We consider privacy rights to be fundamental human rights. Regardless of where you live, you have the right:
- to access your information and to receive information about its use.
- to have your information corrected and/or completed.
- to have your information deleted.
- to restrict the use of your information.
- to receive your information in a portable format.
- to object to the use of your information.
- to withdraw your consent to the use of your information.
- to complain to a supervisory authority.
When exercising these rights, there may be consequences affecting our ability to deliver access to the event. We’ll try to warn you of this at the time, but will carry out your request if you confirm you wish to proceed after being warned.
Data Protection Officer: Marizel Fourie
To exercise or query your information rights, please contact our Data Protection Officer at firstname.lastname@example.org.
We collect the following pieces of information:
- Name, Contact information, IP address, cookie information, device information, geographical information from IP address and time of access through web and host analytics and logs.
- Email address and any information (for example, food preferences) you provide when buying a ticket or contacting us via email.
- Country of origin, Email address, name and any information you provide when using our CFP system.
Your information is shared with the following third-parties:
- Companies sharing directors with Sense/Net Ltd (Currently Alien8 Systems Ltd, Cortex Insight Ltd, Mandalorian Security Services Ltd and Raw Hex Ltd). Sense/Net Ltd doesn’t employ anyone. Instead, people employed by these companies support Sense/Net’s operations. The information is shared in order to support events such as 44CON.

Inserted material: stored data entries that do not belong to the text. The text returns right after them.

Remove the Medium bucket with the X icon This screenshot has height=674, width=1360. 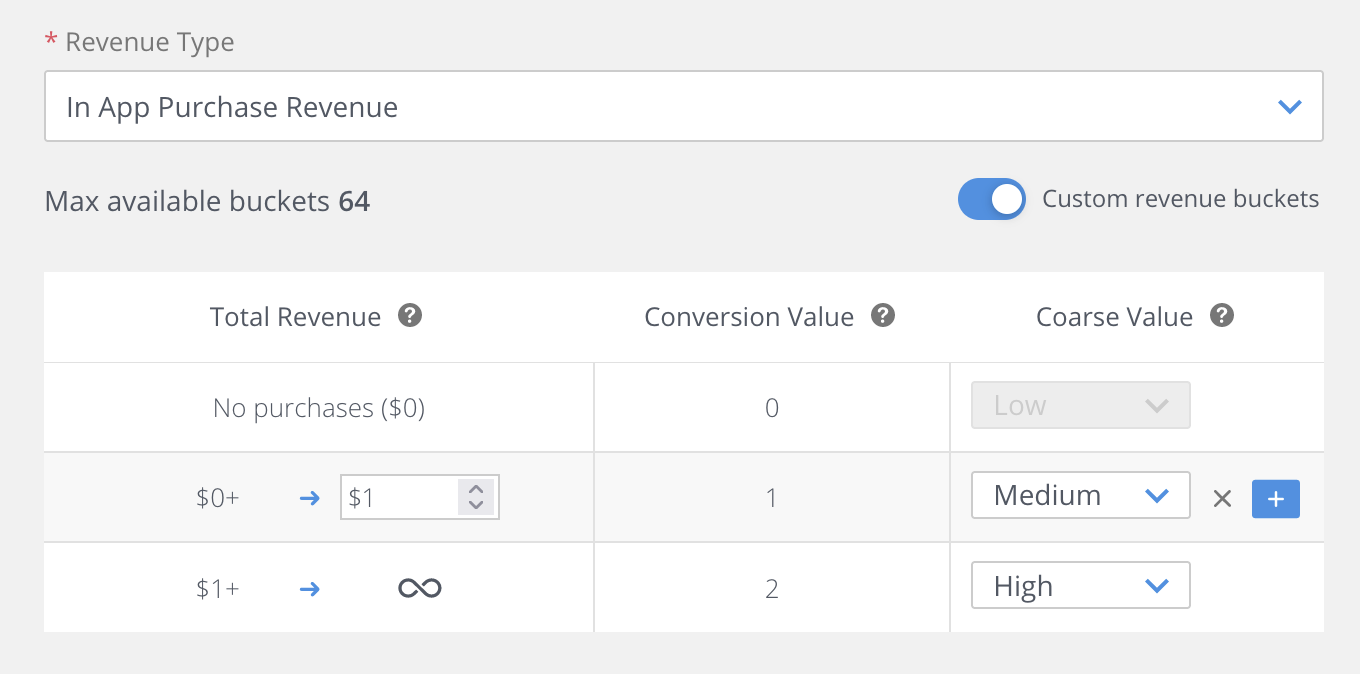1222,497
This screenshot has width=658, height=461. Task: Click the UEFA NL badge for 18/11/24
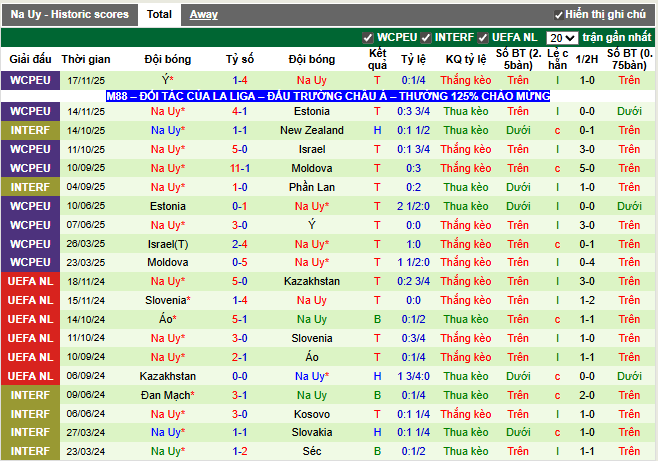point(30,282)
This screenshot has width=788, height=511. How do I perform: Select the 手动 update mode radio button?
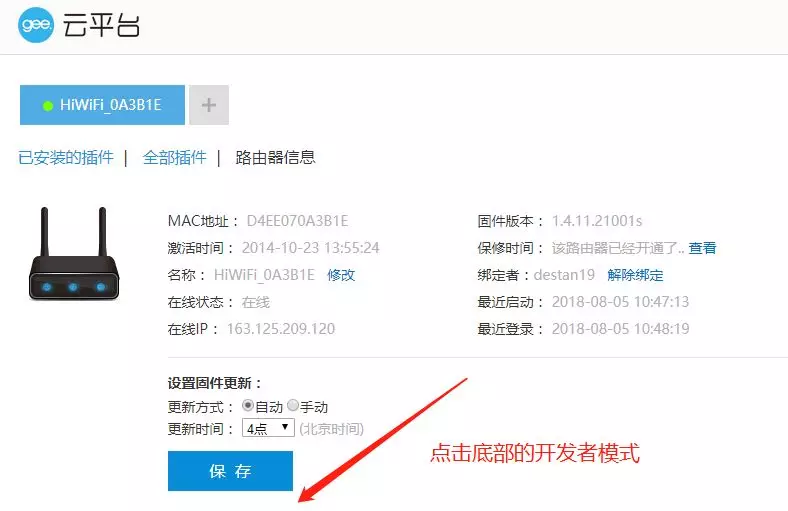[x=293, y=406]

- Eventbrite (for ticketing), Google (mail, groupware and analytics), Hootsuite (Social media), Mailchimp (44con-announce list), Slack (internal chat), Shopify (Ticket and swag sales), Youtube and Vimeo (Talk and Workshop videos), Sched (Scheduling – speaker details), SagePay (for payment processing).
- We also use other platforms such as Sched for scheduling, YouTube and Vimeo for video but your information is not provided by us, unless you’re the subject of the content (e.g. a speaker).

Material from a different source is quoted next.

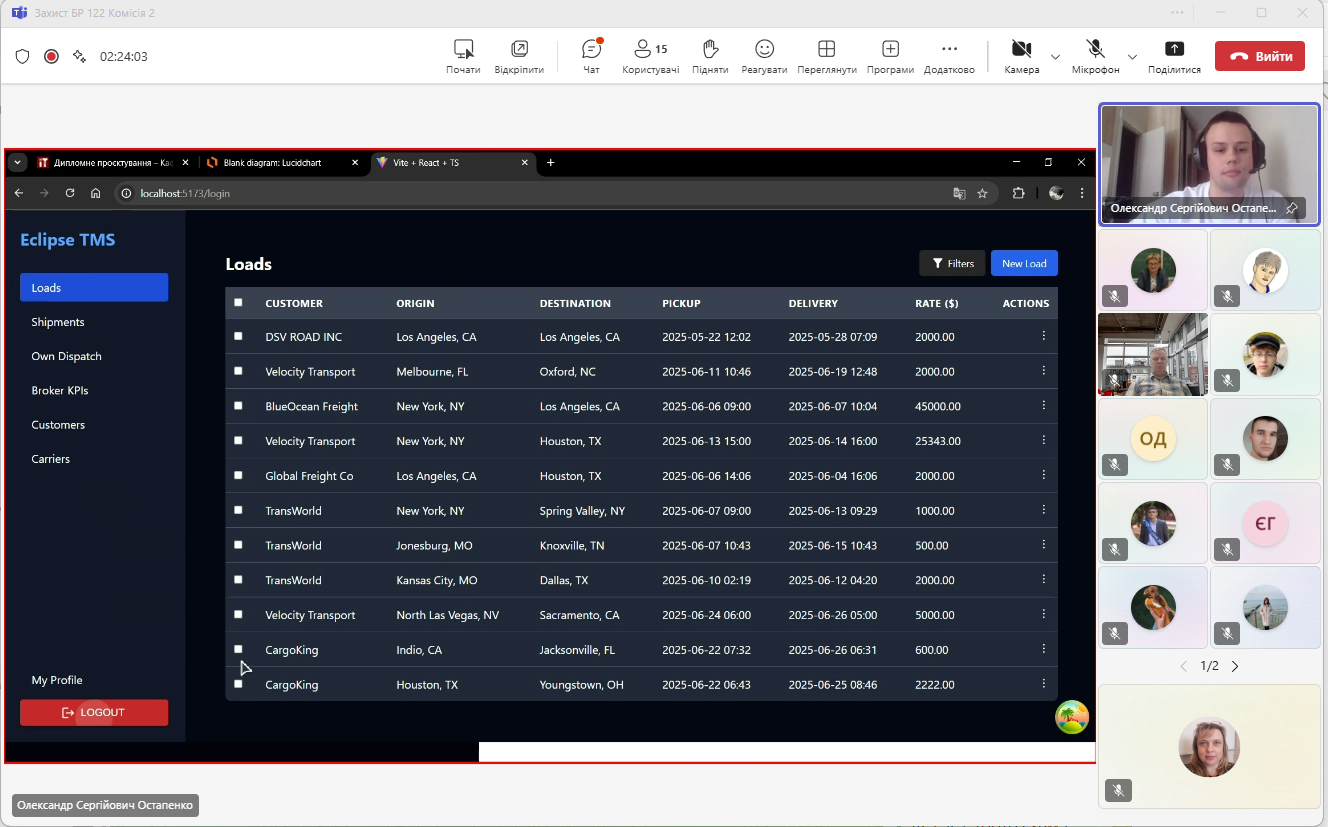Open Shipments in the sidebar
The image size is (1328, 827).
point(58,322)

- Volunteers working on events (e.g. our CFP panel and where relevant, ops leads). This is provided on a need-to-know basis and strictly for the purposes of making events run smoothly. Data is shared with volunteers on an individual, not company basis.
Your information is not shared by us:
- With sponsors, friends of 44CON or partners except as shown above or where specific explicit consent is granted (e.g. you asked a crew member to pass your email address to a sponsor).
When you send us information, you are deemed to have given us the consent to process it in accordance with our policy and the laws of England and Wales.
You may withdraw consent by emailing our DPO in the first instance, or using function-specific features such as the unsubscribe button in every 44CON-announce list email, or their equivalents.
Use of collected data
How we use your information:
- Administrative and business purposes, including but not limited to processing orders and refunds, travel bookings, contacting you with information about the event or those connected to it.
- In order to meet contractual obligations.
- Improving our systems and marketing through the use of analytics.
- Advertising goods and services.
- To fulfil legal obligations under the laws of England and Wales.
How long we retain it for (in order of importance from most to least):
- As long as we need it in order to comply with the laws of England and Wales (e.g. for tax purposes).
- As long as we need it in order to perform the functions above.
- As long as consent is not withdrawn (e.g. our announce list).
How we secure your information:
- We use Google’s G Suite to store the majority of our data used for operating the event, which allows us (amongst other things) to track who downloaded copies of it.
- We use appropriate encryption methods (TLS, PGP, drive crypto) to protect personal data at endpoints and in transit.
- We try to avoid collecting information where practical.
Transfers of information outside of the EU:
As an international event, some of our volunteers are based in and outside of the EU. Where we transfer information outside the EU, we’ll ensure appropriate safeguards are in place, for example our non-EU suppliers such as Google have self-certified as compliant with the EU-US privacy shield.
Sensitive Personal Information
We do not knowingly or intentionally collect what is commonly referred to as “sensitive personal information”. Please do not submit sensitive personal information about you to us.